The binomial probability formula is a powerful tool used to calculate the probability of a specific number of successes in a series of independent trials. In our exercise about chocolate ice cream, the formula helps us determine the probability that a certain number of people in a sample will name chocolate as their favorite flavor.

The formula is written as follows:

• \( P(X = k) = \binom{n}{k} p^k (1-p)^{n-k} \)
• Where \( P(X = k) \) is the probability of \( k \) successes,\( \binom{n}{k} \) is the binomial coefficient or "n choose k," \( p \) is the probability of success on a single trial, and \( (1-p) \) is the probability of failure.

In the example provided, we have:

• \( n = 10 \) people in the sample,
• \( k = 4 \) people choosing chocolate,
• \( p = 0.35 \) as the probability of choosing chocolate.

By inserting these values into the formula, you can find the probability of exactly four people choosing chocolate.

The expected value is a concept in probability that gives us the long-run average of outcomes of a random variable.
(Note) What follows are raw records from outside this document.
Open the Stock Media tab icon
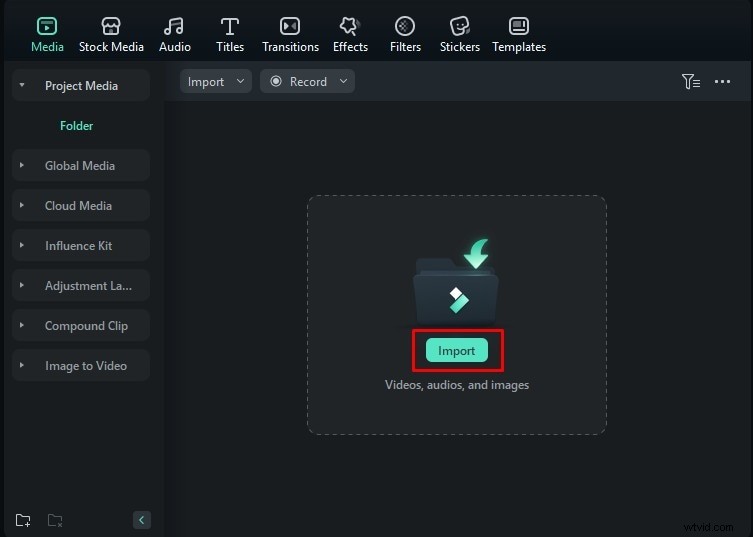 tap(111, 27)
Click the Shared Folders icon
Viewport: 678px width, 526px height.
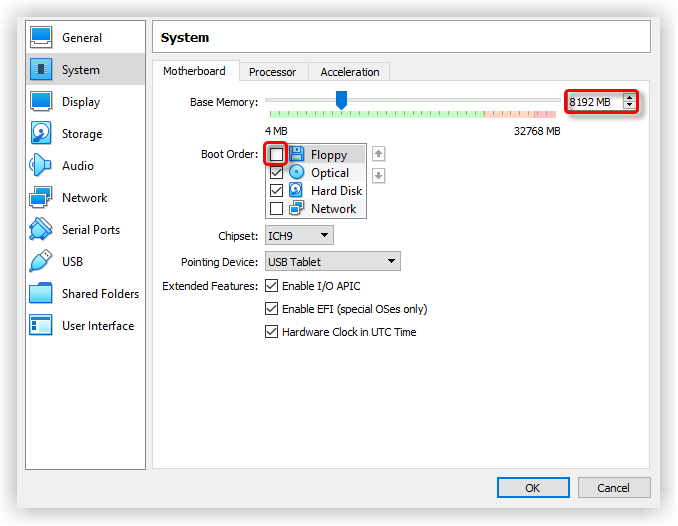click(x=41, y=294)
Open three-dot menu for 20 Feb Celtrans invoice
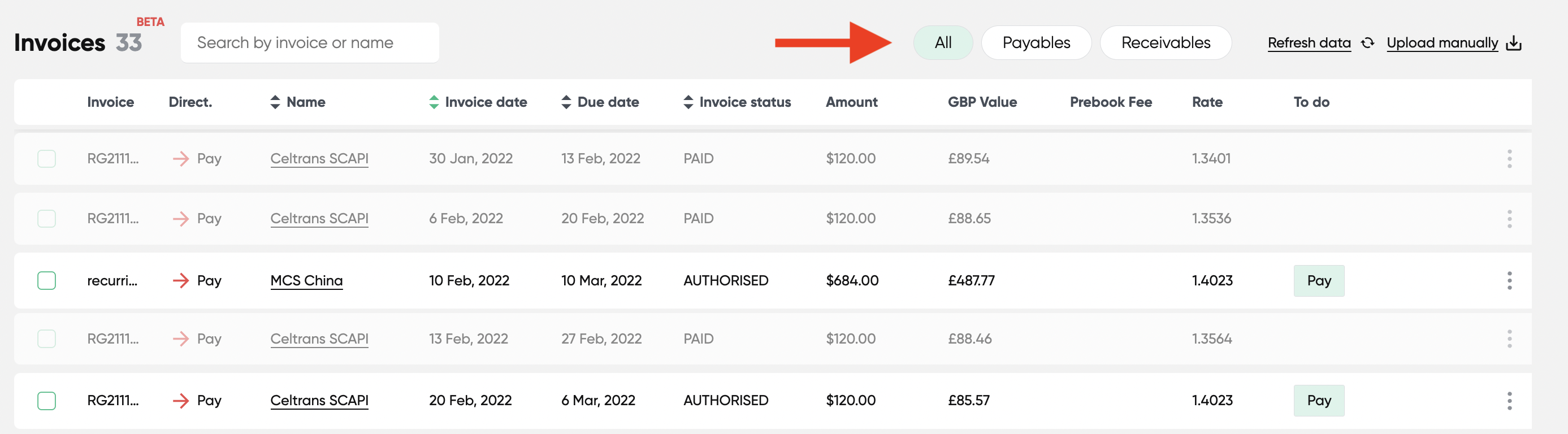 [1509, 401]
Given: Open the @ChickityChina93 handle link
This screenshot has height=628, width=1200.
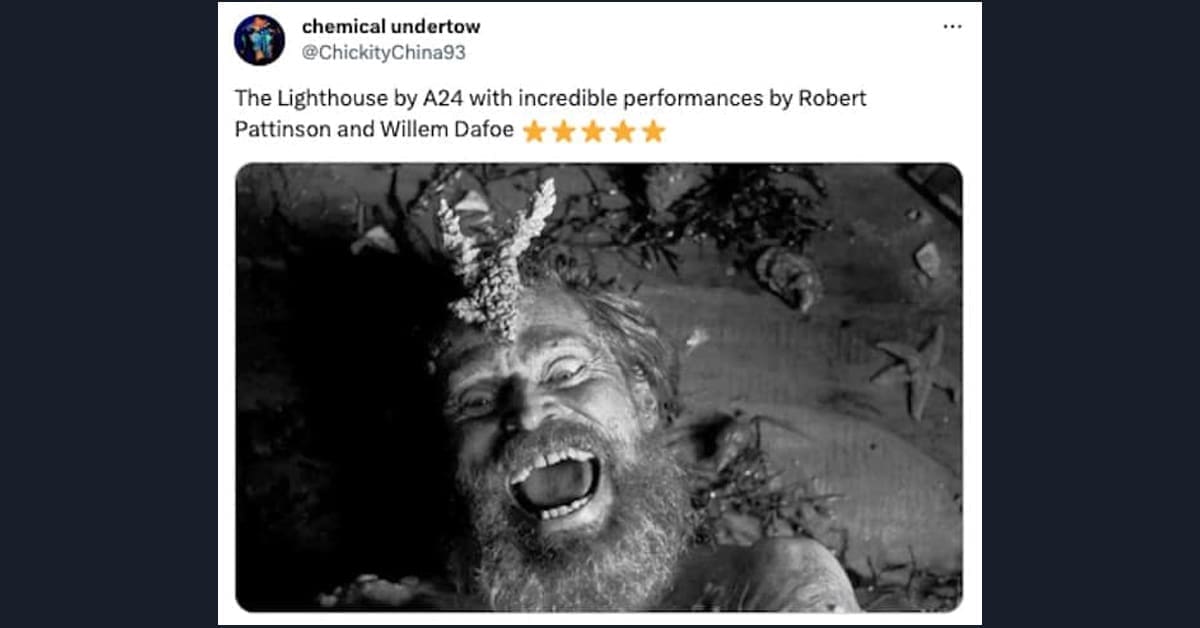Looking at the screenshot, I should 383,52.
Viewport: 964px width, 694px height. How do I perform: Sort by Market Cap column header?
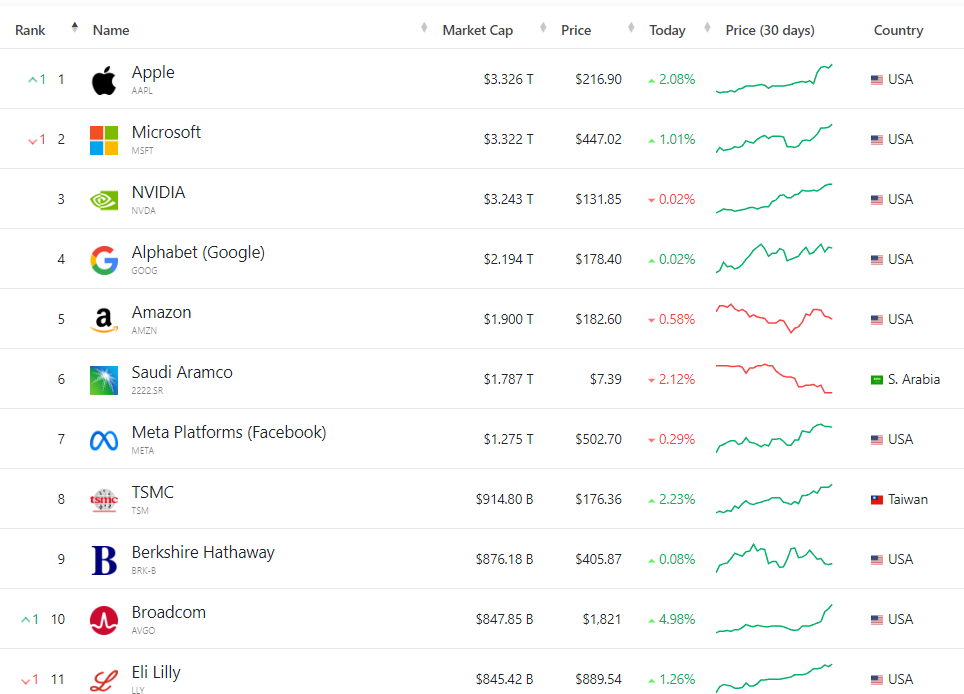pyautogui.click(x=477, y=30)
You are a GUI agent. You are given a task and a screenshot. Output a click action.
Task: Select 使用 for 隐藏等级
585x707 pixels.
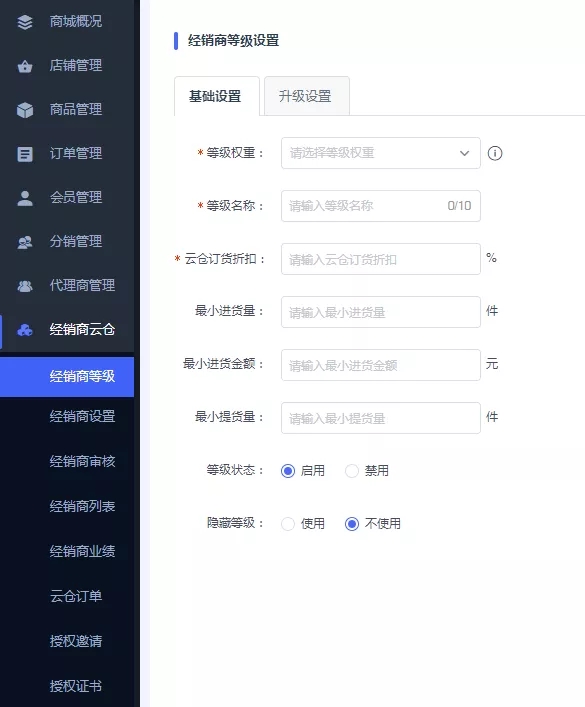pyautogui.click(x=288, y=523)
It's like predicting the center of balance of a probability distribution.

In our chocolate ice cream example, calculating the expected number of people who prefer chocolate can be done simply using the formula for expected value:

• \( E = n \times p \)

The expected value, in this case, tells us the average number of people, from the sample of 10, that we can "expect" to say chocolate is their favorite flavor. Here:

• \( n = 10 \) is the total number of people in the sample,
• \( p = 0.35 \) is the probability that one person will choose chocolate.

The calculation results in an expected value of 3.5, indicating that we can expect about 3.5 people, on average, to choose chocolate. Though it might seem strange to expect 0.5 of a person, this tells us that usually 3 or 4 out of 10 would choose chocolate based on repeated tries.

Probability calculation involves determining the likelihood of different outcomes in a random event. In our exercise, we utilize both direct calculation through the binomial probability formula and cumulative probabilities.

For individual probability:

• We calculate the probability of exactly four people choosing chocolate using \( P(X = 4) = 210 \times (0.35)^4 \times (0.65)^6 \), which results in about 0.2374.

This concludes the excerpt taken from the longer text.